Acteurs de l'écosystème Alzheimer

Date de rédaction :
01 août 2017

À Coppet (Suisse), la demeure d’exil de la philosophe et femme de lettres Germaine de Staël (1766-1817), d’origine valdo-genevoise, est au cœur d’une âpre dispute familiale et judiciaire, sur fond de spéculation immobilière. Le domaine a été hérité par le comte Othenin d’Haussonville, descendant de la huitième génération, qui a créé une fondation pour protéger les biens immobiliers et les collections historiques. En 2012, le comte est hospitalisé suite à un accident vasculaire cérébral.
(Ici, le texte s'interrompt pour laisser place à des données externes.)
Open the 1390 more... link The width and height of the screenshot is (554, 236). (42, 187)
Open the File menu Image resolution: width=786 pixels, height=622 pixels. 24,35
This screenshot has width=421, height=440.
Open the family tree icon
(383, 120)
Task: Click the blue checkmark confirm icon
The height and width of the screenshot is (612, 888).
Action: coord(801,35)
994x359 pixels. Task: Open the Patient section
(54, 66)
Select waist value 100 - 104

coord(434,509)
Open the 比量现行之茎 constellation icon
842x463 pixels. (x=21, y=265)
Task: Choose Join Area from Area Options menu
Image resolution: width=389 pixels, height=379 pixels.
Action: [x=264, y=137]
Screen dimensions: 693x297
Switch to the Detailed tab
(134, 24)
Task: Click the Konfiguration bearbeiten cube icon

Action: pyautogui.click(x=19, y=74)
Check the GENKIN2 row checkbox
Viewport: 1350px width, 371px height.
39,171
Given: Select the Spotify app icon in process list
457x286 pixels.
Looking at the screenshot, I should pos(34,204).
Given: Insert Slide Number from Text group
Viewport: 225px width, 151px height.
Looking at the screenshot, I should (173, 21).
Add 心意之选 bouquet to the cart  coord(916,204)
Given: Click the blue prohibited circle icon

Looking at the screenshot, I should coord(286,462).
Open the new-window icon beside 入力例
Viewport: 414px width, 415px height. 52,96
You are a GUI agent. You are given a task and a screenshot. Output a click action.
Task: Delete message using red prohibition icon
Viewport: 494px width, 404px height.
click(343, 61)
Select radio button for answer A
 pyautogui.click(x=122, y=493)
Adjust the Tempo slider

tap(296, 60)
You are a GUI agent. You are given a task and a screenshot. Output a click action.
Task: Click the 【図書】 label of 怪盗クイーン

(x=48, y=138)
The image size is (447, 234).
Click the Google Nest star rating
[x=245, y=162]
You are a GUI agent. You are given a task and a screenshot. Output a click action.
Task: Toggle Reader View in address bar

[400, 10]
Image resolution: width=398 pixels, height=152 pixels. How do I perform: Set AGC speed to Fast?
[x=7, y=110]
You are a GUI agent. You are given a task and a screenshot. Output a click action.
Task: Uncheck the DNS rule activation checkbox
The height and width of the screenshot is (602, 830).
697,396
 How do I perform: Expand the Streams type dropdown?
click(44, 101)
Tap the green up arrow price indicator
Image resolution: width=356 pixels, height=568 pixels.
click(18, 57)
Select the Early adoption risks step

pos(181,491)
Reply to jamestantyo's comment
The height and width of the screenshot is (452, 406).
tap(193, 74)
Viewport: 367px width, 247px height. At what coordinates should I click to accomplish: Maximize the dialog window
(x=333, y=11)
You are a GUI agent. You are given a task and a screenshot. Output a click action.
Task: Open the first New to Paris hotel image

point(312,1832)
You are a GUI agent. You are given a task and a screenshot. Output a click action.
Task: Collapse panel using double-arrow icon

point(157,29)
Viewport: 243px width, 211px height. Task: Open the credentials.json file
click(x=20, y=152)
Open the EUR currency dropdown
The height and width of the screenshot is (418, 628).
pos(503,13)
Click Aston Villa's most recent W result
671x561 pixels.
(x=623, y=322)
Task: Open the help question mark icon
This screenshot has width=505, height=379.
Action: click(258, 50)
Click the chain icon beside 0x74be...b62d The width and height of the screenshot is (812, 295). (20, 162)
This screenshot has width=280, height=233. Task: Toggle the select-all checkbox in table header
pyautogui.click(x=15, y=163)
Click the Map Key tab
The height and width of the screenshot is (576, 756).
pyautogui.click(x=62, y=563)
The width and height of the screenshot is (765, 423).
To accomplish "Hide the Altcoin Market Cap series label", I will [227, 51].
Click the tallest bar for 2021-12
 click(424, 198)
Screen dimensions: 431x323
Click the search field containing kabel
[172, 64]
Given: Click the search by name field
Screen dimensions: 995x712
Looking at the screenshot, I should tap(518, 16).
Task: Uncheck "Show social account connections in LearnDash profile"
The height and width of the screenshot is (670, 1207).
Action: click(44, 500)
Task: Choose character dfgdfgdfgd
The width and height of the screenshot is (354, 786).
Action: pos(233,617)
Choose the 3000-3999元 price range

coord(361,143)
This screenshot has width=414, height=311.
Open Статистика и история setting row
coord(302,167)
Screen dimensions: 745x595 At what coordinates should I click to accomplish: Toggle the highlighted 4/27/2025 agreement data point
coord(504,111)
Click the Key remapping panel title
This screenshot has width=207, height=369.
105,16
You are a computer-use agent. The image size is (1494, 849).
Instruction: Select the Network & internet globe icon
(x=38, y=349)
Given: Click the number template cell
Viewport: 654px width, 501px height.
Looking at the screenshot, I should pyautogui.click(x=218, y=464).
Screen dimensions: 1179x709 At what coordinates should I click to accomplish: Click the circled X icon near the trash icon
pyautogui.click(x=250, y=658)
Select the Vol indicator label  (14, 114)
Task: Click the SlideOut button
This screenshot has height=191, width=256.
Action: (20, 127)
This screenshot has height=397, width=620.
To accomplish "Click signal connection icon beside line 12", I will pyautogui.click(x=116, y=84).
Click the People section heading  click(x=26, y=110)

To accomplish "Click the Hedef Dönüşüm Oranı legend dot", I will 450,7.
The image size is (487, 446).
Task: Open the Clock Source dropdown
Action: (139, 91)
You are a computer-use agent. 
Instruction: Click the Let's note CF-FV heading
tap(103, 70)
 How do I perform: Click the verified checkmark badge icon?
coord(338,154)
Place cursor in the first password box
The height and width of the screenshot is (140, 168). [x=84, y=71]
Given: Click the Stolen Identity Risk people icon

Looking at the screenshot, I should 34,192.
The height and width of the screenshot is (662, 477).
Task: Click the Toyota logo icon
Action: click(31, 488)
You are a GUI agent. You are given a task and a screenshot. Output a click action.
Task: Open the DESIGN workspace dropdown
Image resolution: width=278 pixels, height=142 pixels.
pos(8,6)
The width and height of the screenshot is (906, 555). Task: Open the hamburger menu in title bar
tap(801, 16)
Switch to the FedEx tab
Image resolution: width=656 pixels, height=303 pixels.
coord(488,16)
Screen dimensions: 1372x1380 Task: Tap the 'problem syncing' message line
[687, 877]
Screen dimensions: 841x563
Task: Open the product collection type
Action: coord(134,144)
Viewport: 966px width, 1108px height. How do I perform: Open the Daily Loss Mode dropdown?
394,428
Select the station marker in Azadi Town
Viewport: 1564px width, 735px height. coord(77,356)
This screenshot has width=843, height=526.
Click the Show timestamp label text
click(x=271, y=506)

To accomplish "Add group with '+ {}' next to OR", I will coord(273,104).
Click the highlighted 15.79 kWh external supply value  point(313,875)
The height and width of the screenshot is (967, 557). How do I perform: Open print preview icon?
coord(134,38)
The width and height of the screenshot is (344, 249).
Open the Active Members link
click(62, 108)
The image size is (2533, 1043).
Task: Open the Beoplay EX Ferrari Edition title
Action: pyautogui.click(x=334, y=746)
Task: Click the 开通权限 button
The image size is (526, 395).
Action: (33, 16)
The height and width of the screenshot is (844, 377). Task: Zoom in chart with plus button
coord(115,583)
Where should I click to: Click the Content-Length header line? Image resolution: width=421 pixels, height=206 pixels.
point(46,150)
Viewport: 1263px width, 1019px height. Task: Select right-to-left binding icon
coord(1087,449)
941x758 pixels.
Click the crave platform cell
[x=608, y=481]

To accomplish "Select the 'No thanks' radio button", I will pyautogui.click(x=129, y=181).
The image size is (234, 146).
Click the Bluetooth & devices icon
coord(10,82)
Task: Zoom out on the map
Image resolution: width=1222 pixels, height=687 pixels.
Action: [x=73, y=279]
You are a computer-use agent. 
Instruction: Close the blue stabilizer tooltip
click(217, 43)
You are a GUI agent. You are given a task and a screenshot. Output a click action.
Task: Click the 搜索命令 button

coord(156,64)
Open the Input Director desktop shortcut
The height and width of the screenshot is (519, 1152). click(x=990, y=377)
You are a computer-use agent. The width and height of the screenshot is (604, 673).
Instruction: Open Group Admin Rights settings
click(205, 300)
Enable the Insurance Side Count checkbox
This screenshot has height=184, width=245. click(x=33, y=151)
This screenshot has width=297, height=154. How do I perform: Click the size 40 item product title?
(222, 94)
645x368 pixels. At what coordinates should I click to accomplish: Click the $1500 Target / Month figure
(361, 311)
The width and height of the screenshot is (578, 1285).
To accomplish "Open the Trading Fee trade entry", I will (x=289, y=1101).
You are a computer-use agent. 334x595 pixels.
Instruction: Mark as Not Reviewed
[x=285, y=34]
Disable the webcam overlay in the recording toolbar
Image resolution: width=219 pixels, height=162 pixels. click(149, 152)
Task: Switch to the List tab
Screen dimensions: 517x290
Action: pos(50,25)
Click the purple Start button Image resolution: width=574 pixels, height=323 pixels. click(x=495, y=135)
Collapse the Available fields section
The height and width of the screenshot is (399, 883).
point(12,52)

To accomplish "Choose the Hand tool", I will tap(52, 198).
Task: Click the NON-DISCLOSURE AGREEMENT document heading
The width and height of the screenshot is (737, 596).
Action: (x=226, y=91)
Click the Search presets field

Un diagnostic de démence est posé. Il est transféré dans deux autres institutions où les médecins préconisent un placement sous tutelle. La veille de l’expertise psychiatrique, un avocat parisien, auquel le comte a donné mandat quelques jours plus tôt alors qu’il ne le connaissait pas, se présente à l’hôpital gériatrique de Courbevoie et exige le transfert immédiat du patient vers la Suisse. Le médecin confronté à ce passage en force, paniqué, appelle la famille : « Je consulte nos services juridiques, mais je n’ai pas le droit de le retenir ! » En Suisse, le patient “exfiltré” est accueilli par Me Françoise Dorsaz-Meyer, une avocate genevoise qu’il n’avait jamais rencontrée elle non plus auparavant. Cinq jours plus tard, il signera pourtant en sa faveur une procuration pour toute décision concernant son patrimoine et sa personne, mandat renouvelé et étendu devant notaire au cours des mois suivants. Ce départ précipité, en avion et contre avis médical, conduit les responsables de l’hôpital à rédiger le jour-même un signalement qu’ils adressent au procureur de la République de Nanterre : “Toute cette agitation autour de notre patient nous laisse penser que M. d’Haussonville pourrait être abusé par son entourage et qu’il est urgent de le protéger” », écrivent-ils. Coupé des siens, le comte meurt seul en 2014. Deux mois plus tard, Me Dorsaz-Meyer est nommée à la présidence de la fondation, « parachevant aux yeux des descendants une véritable prise de contrôle des biens et de la famille. » À Nanterre, trois juges d’instruction se sont succédé depuis la plainte pour abus de faiblesse.